Because there is no specific treatment for tardive dyskinesia other than 
discontinuing the medication, strategies for prevention and early detection need to be 
followed (APA, 1997)."  Practice Parameters

via Psychiatric Times May 6, 2011:
CLINICAL & RESEARCH NEWS Brain Volume Shrinkage Parallels Rise in Antipsychotic Drug Dosage  Aaron Levin
A magnetic imaging study of people with schizophrenia indicates that their brain volume decreases with use of antipsychotic medication. But what does that mean?
Magnetic resonance imaging of the brains of patients with schizophrenia suggests that while treatment with an antipsychotic drug may alleviate symptoms, it may also contribute to reductions in brain volume.

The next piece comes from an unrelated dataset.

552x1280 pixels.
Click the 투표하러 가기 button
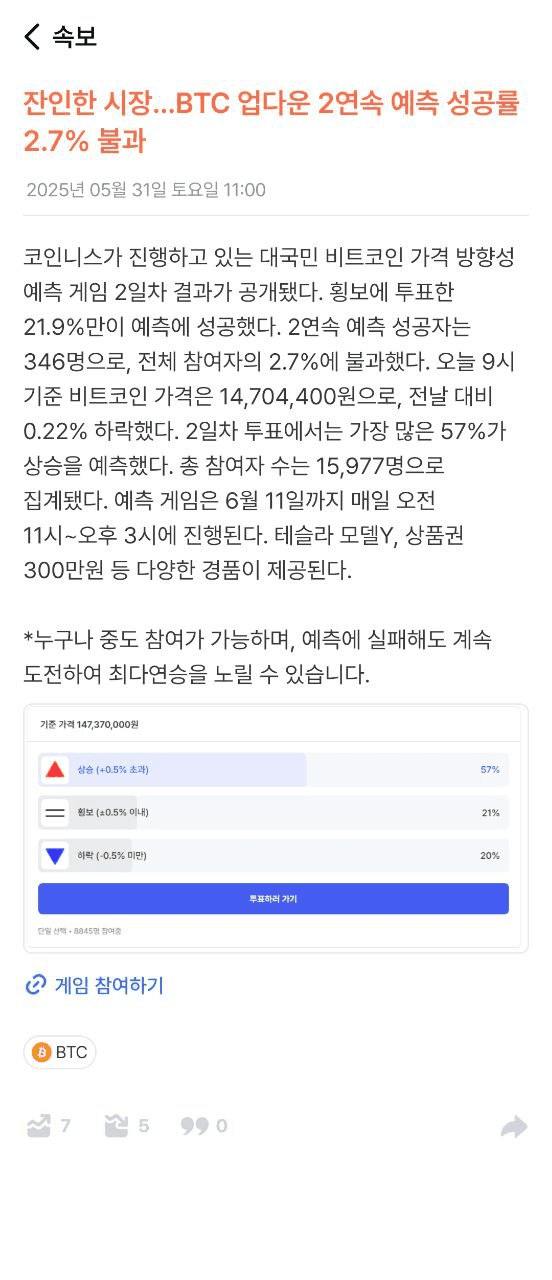point(273,898)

“It is possible that, although antipsychotics relieve psychosis and its attendant suffering, these drugs may not arrest the pathophysiological processes underlying schizophrenia and may even aggravate progressive brain tissue volume reductions,” said Beng-Choon Ho, M.D., an associate professor of psychiatry at the University of Iowa Carver College of Medicine, and colleagues in the February Archives of General Psychiatry.
The reduction in brain volume in schizophrenia occurs not because brain cells die off but rather because dendrites shrink and dendritic spines shrink, causing shrinkage in the synaptic connections in the cortex, explained Jeffrey Lieberman, M.D., another schizophrenia researcher not affiliated with the Iowa study.(emphasis mine)
“That's why in people with schizophrenia, thinking becomes more stereotyped, routinized, and concrete,” said Lieberman, a professor and chair of the Department of Psychiatry at Columbia University College of Physicians and Surgeons and director of the New York State Psychiatric Institute.
“They don't have the elaborate richness of synaptic connections to allow for the cognitive and intellectual processes to occur,” he said in an interview with Psychiatric News. read here.
It is definitive: The drugs cause brain damage, among other physiological neurological damaging effects.  How many parents or children thirteen and over are told this fact?  I sure wasn't.  There has been ample evidence in the professional literature of the deleterious effects of these drugs for decades---however, the drug industry denied the iatrogenic illnesses and the deaths caused to clinical trial participants and in the general population in real world use of these drugs; and the FDA claims it has NO duty to inform the public, of these facts.  The deaths and disabilities caused to patients who take the drugs are "Trade Secrets" according to the FDA.